Motion for a resolution | Doc. 11662 | 25 June 2008

Ms Minodora CLIVETI, Romania ; Mr Vicenç ALAY FERRER, Andorra ; Mr Jorodd ASPHJELL, Norway ; Lord Tim BOSWELL, United Kingdom, EDG ; Ms Karmela CAPARIN, Croatia, EPP/CD ; Mr Imre CZINEGE, Hungary ; Mr Karl DONABAUER, Austria, EPP/CD ; Ms Blanca FERNÁNDEZ-CAPEL BAÑOS, Spain, EPP/CD ; Mr Mike HANCOCK, United Kingdom, ALDE ; Mr Denis JACQUAT, France, EPP/CD ; Mr Haluk KOÇ, Turkey, SOC ; Mr Bernard MARQUET, Monaco, ALDE ; Ms Liliane MAURY PASQUIER, Switzerland, SOC ; Ms Carina OHLSSON, Sweden, SOC ; Mr Pieter OMTZIGT, Netherlands ; Ms Lajla PERNASKA, Albania, EPP/CD ; Mr Indrek SAAR, Estonia, SOC ; Ms Anna SOBECKA, Poland, EDG ; Ms Darinka STANTCHEVA, Bulgaria

The phenomenon of young offenders is still underestimated, although an increase in the numbers of delinquent children and their involvement in socially dangerous acts such as mass killing, terrorism, etc., is clearly visible.

Teenagers’ and young offenders’ awareness of the social danger involved in their criminal acts is often limited. Corrupting influences such as harmful media, movies, computer games and advertising facilitate the globalisation of violence.

Unfortunately, juvenile crime has increased, despite the treatment which those under age receive when committing offences.

The limited judicial responsibility of children encourages adults to exploit them in order to commit offences of greater or lesser importance, such as robbery, murder, crimes of honour and acts of terrorism.

The growing number of juvenile crimes during the last decade has been accompanied by the proliferation of major determining factors such as alcohol consumption, drugs, pornography, prostitution, etc.

The number of under-age recidivists or young adults is considerable. The under-age person is not sufficiently protected from the criminal environment of adults. The incidence of crime among young children belonging to vulnerable communities is on the rise.
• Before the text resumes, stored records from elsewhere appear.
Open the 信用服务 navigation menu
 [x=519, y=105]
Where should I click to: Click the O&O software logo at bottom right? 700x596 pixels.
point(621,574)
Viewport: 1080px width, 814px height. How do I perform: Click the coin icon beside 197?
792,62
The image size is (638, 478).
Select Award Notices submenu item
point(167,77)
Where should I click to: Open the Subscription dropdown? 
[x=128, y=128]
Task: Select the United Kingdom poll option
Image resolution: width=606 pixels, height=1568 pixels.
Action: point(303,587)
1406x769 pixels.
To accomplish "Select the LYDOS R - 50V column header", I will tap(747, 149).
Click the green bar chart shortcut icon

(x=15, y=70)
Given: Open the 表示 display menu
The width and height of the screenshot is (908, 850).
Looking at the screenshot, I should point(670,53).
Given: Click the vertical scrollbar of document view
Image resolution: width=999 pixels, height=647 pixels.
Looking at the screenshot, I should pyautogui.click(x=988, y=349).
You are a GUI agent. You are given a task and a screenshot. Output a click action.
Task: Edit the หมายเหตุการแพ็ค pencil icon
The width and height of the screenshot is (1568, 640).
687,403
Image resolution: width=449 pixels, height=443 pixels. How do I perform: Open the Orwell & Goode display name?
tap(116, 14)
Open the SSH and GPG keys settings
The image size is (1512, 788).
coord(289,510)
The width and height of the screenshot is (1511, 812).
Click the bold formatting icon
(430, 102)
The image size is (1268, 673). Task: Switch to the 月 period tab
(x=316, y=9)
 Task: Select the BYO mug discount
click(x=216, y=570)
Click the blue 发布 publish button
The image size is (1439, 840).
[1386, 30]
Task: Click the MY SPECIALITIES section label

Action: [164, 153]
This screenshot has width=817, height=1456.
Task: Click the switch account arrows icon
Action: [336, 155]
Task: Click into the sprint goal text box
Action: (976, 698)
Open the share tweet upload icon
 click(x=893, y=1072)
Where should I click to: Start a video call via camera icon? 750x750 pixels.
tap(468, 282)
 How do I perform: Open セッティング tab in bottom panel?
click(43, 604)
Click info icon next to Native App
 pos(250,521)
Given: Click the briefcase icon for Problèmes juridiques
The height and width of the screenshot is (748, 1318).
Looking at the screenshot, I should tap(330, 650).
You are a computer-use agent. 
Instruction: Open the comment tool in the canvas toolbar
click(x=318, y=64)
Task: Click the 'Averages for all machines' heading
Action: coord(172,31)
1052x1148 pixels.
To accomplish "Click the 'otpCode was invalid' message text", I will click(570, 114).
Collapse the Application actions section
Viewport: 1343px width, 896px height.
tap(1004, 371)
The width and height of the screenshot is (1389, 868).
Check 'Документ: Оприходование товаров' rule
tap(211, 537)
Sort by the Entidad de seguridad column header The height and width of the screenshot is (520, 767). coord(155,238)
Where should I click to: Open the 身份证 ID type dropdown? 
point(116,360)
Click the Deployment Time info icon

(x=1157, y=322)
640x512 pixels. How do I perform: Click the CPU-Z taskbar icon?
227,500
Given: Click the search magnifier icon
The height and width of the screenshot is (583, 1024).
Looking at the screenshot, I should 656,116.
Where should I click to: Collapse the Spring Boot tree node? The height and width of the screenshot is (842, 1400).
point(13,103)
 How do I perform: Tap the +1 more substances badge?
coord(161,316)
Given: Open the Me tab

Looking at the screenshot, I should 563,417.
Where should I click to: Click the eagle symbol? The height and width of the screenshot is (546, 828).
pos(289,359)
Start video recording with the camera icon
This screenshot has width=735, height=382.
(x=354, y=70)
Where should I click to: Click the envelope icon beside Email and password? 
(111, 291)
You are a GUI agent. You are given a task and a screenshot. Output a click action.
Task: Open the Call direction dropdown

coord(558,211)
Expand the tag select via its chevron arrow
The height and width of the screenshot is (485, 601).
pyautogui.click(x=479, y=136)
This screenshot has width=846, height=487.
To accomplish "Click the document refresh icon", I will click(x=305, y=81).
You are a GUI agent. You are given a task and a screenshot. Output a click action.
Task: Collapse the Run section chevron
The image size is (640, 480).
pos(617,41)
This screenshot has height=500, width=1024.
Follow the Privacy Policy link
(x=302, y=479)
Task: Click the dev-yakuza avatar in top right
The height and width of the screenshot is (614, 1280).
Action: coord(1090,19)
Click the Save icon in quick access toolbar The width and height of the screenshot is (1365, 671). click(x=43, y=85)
The efficiency of the re-education system in penitentiaries is inadequate; in some countries prison being practically a training ground for crime.

The Parliamentary Assembly of the Council of Europe and the Council of Europe should analyse the situation of young offenders in the member states, identify the specific causes and devise appropriate measures and best practices that can help to lower the rate of juvenile criminality.